Sa carrière d'autrice est lancée: Donatienne participe à la première édition du Couleur 3 Comedy Club et écrit son premier sketch de stand-up. Son sujet? Un qu'elle maîtrise, l'endométriose et les règles douloureuses, une thématique qu'elle pensait exploiter dans son seule-en-scène avant d'opter pour les petites angoisses du quotidien qui se révèlent paralysantes. «Le propos de mon spectacle, c'est "on va échouer, du coup autant y aller à fond".»
Quand on lui demande si les peurs sont genrées, elle réfléchit et acquiesce. «Oui, il y a un aspect spécifiquement féminin dans la peur, parce qu'on est soumises à plus d'épreuves, on doit travailler plus dur. On nous apprend à être dans la séduction, à chercher l'approbation masculine.» Elle poursuit: «Dans le milieu de l'impro, il y a beaucoup de mecs. Sur scène, ils s'emparent de l'espace et c'est parfois difficile d'être entendue. Il m'est arrivé de me sentir invisibilisée, mais j'ai appris à faire ma place et aussi à demander aux hommes de faire attention à moi, à me laisser prendre la parole. Cependant, j'entretenais le fantasme d'avoir les planches rien qu'à moi un jour, c'est pour cela que le seule-en-scène m'attirait.»

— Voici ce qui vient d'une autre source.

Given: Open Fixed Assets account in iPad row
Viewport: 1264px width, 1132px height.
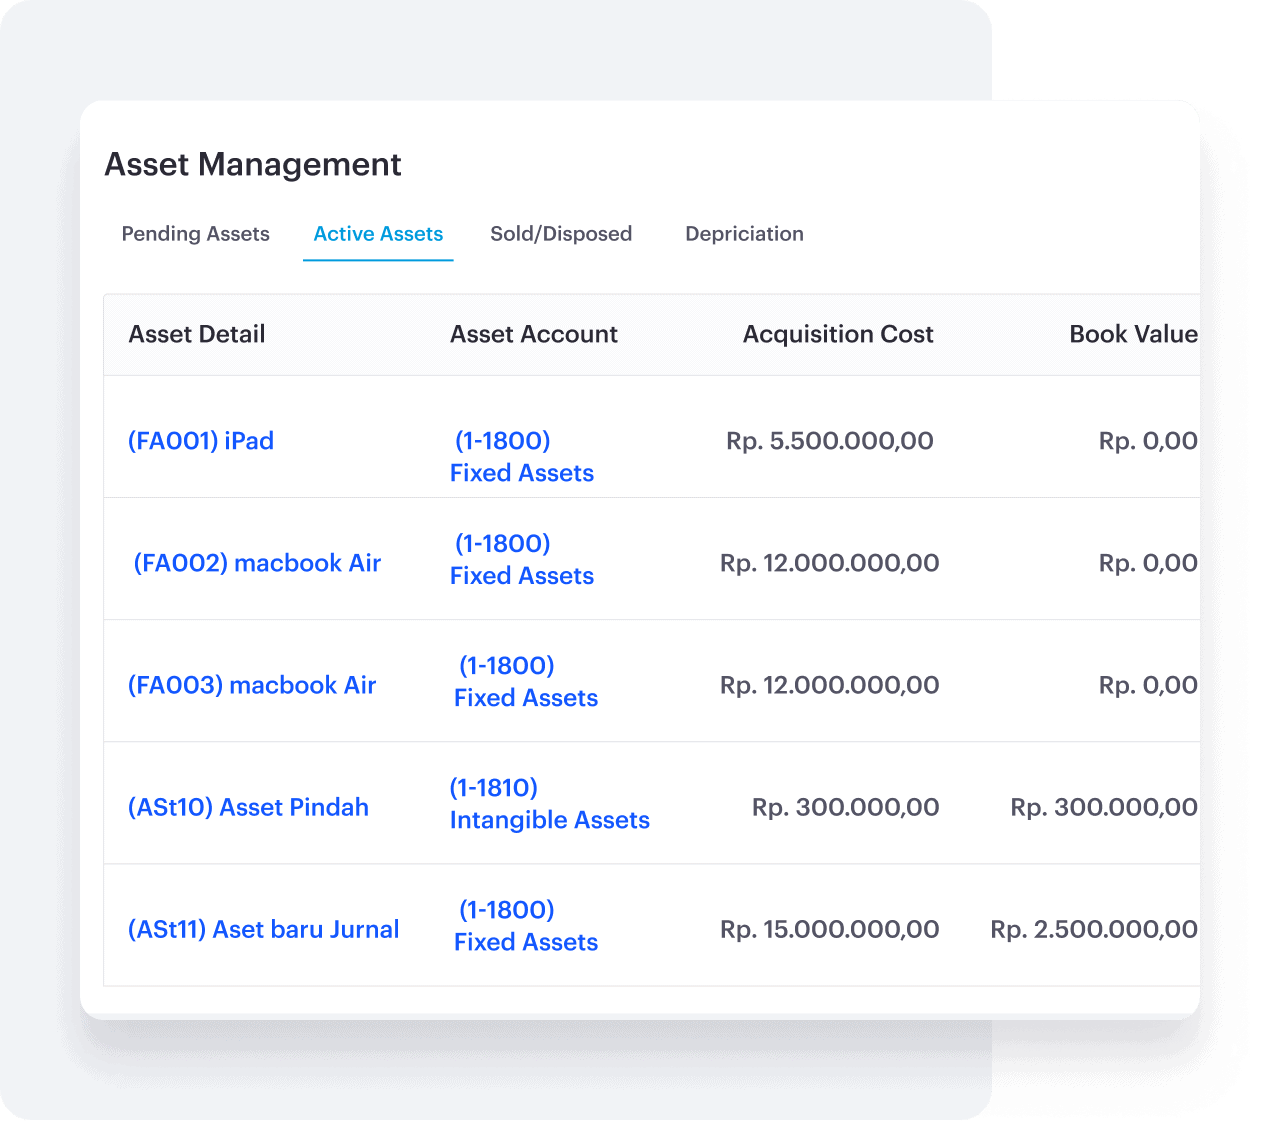Looking at the screenshot, I should click(521, 457).
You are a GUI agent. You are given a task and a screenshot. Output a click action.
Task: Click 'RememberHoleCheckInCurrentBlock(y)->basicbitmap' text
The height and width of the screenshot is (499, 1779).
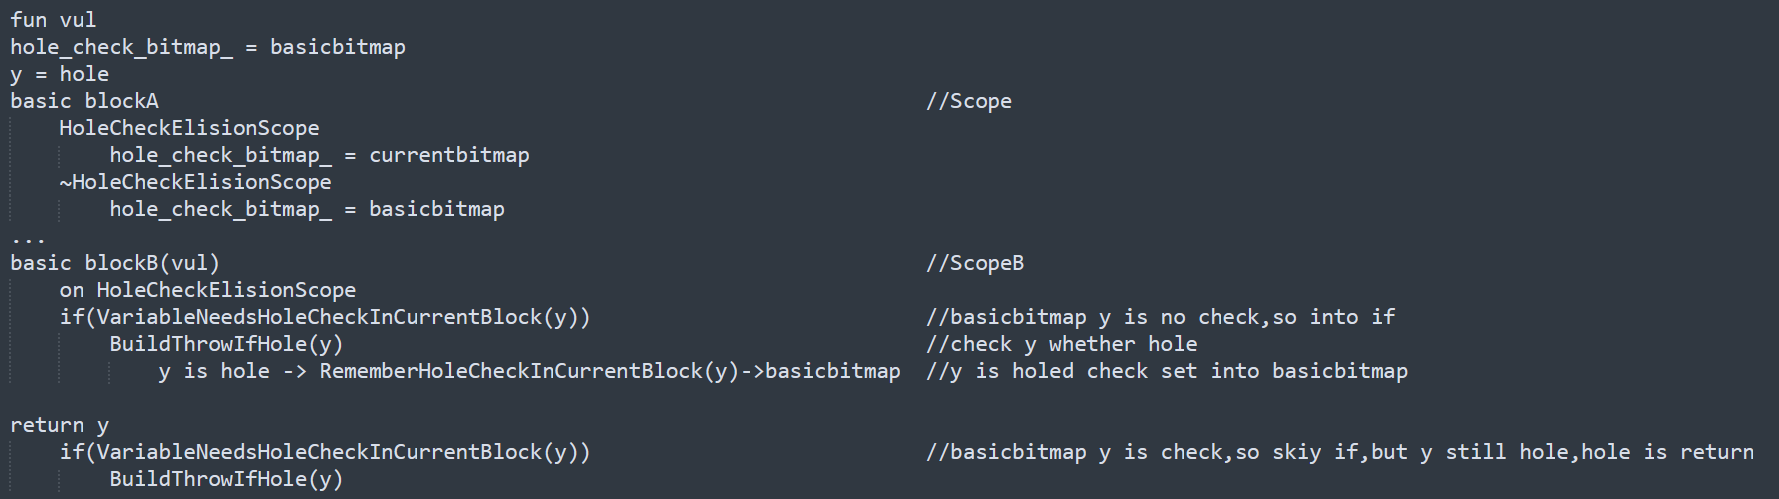[x=610, y=371]
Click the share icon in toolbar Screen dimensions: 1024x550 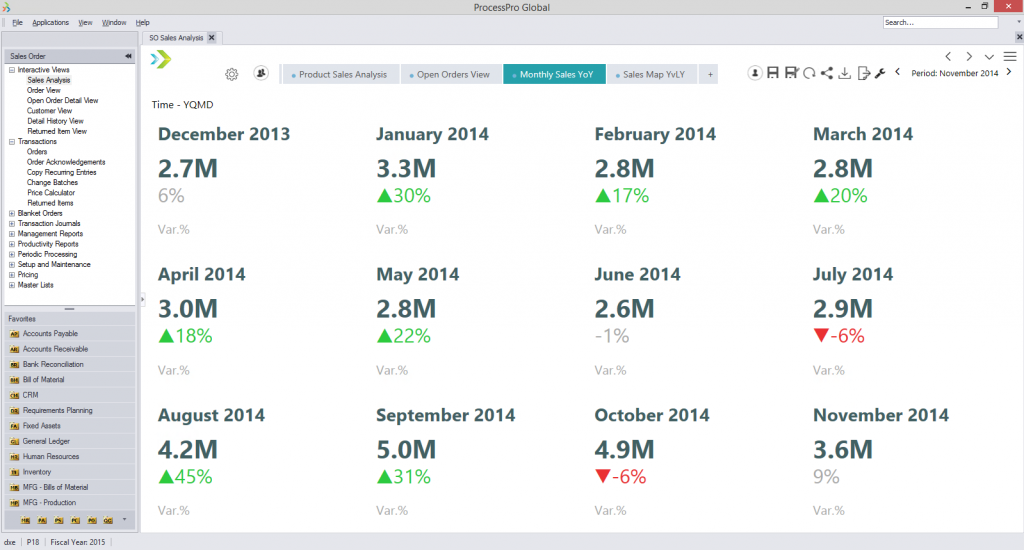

Contre l'anxiété, monter sur scène et faire rire
N'est-ce pas contradictoire pour une personne anxieuse de se produire devant un public? «Complètement!, répond l'humoriste avec un large sourire. Et même que les grandes scènes, comme le Palais de Beaulieu à Lausanne, ça me fait bien moins peur que les petites salles. En réalité, il est plus difficile de sortir le rire chez un public restreint. Alors que dans les grands espaces, il y a forcément des gens qui rigolent et entraînent les autres.»
Enfin, on demande à Donatienne Amann quel est son rêve. «Que mon spectacle marche? Et pouvoir développer d'autres projets bien sûr. J'adorerais parler des supporters de foot, ils me fascinent. Ensuite, je me vois trop jouer dans un film d'époque, un film d'espionnage ou une comédie romantique de Noël.» Les idées fusent, elle s'emballe: «Pourquoi pas même en écrire une?» La future actrice de cinéma (apparemment) conclut: «Et mon goal ultime, jouer avec un dragon», lance-t-elle avant de s'envoler prendre le train pour ses répétitions.
En slip, à voir du 28 février au 3 mars 2024 au Théâtre de la Grenette à Vevey (complet), et du 8 au 9 mars 2024 au Théâtre Tais-Toi! à Neuchâtel.